La voix d'Aimé était tremblante. Asha le remarqua. Il fixa alors le visage d'Aimé et fut surpris de voir que ce dernier pleurait.
- Qu'est-ce qu'il y a, Aimé ?
- T'as pas à le savoir.
- Mais pourquoi pleures-tu ?
- Tu. N'as. Pas. A. Le. Savoir !
Sur ces mots, Aimé attrapa une des lattes d'Asha dessous le lit et la lui jeta dans un surplus de colère. Le bois vint se cogner contre le crâne d'Asha, et celui-ci fit un effort insurmontable pour ne pas hurler de douleur. Il se mordit la lèvre inférieure pour retenir son cri.
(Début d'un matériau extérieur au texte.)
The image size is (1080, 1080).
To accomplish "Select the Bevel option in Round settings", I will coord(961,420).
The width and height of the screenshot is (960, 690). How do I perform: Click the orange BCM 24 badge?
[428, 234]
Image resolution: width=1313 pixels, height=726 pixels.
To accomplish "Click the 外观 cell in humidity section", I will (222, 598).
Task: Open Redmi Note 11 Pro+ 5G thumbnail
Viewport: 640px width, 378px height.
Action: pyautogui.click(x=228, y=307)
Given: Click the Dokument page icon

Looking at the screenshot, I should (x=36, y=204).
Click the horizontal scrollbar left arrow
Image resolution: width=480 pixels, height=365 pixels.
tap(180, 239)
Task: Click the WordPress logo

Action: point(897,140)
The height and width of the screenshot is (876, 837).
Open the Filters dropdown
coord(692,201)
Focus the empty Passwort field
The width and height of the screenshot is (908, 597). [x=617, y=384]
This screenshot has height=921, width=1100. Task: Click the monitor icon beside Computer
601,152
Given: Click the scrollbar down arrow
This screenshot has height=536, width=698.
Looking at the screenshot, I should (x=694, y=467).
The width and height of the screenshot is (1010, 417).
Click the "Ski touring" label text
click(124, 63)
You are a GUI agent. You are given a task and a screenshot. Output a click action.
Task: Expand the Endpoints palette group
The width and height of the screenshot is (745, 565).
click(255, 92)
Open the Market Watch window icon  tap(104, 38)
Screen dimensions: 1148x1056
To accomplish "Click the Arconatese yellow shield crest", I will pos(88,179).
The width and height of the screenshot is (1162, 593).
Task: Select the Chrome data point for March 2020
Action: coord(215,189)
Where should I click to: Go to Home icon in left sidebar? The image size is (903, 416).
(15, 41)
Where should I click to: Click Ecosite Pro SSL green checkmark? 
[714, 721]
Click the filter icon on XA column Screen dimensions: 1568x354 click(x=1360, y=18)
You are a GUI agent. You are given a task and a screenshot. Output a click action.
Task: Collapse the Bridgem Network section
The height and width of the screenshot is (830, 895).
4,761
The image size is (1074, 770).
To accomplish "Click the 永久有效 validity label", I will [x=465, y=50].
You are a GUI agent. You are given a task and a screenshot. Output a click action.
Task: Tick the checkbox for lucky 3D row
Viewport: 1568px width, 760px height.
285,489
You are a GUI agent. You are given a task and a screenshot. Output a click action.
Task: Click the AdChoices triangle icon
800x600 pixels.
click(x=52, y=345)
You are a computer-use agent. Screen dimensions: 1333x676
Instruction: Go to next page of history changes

Il sentit quelque chose de chaud couler le long de son front et de ses tempes. Il y passa sa main et celle-ci fut rapidement couverte de sang. D'un rouge aussi écarlate que celui d'un humain. Aimé le remarqua, son visage se décomposa. En quelques secondes il réalisa ce qu'il avait fait et, paniqué, il se précipita vers Asha.
- Oh merde, murmura-t-il. Merde, merde, désolé. Je ne sais pas ce qui m'a prit je... Pardon. Tu as mal ?
Asha laissa sortir un faible "oui". Ses yeux étaient déjà emplis de larmes à cause de la douleur qu'il se forçait à retenir.
- Euh, ça saigne pas mal, attends.
Aimé retira son propre t-shirt et appuya le tissu contre la plaie d'Asha jusqu'à ce que le saignement cesse. Aimé retira le vêtement désormais fichu et se recula pour regarder Asha avec un certain regret.
- Désolé, je n'aurai pas dû, ajouta-t-il avec tristesse.
Et là, il attira Asha vers lui pour le prendre dans ses bras. Ce dernier ne s'y attendait pas et fut le plus surpris, mais il la surprise laissa rapidement place à la joie face au geste d'Aimé.
- Ce n'est rien, Aimé, finit-il par dire en se dégageant doucement.
Aimé retourna vers son lit avec une vitesse incroyable et tourna le dos à Asha, comme s'il voulait à tout prix oublier ce qu'il venait de se passer.
- Bonne nuit Asha, déclara-t-il finalement.
Asha lui répondit avec un sourire et s'endormit facilement malgré la douleur qui persistait. En cet instant, il était sûr et certain d'être plus humain que n'importe qui d'autre.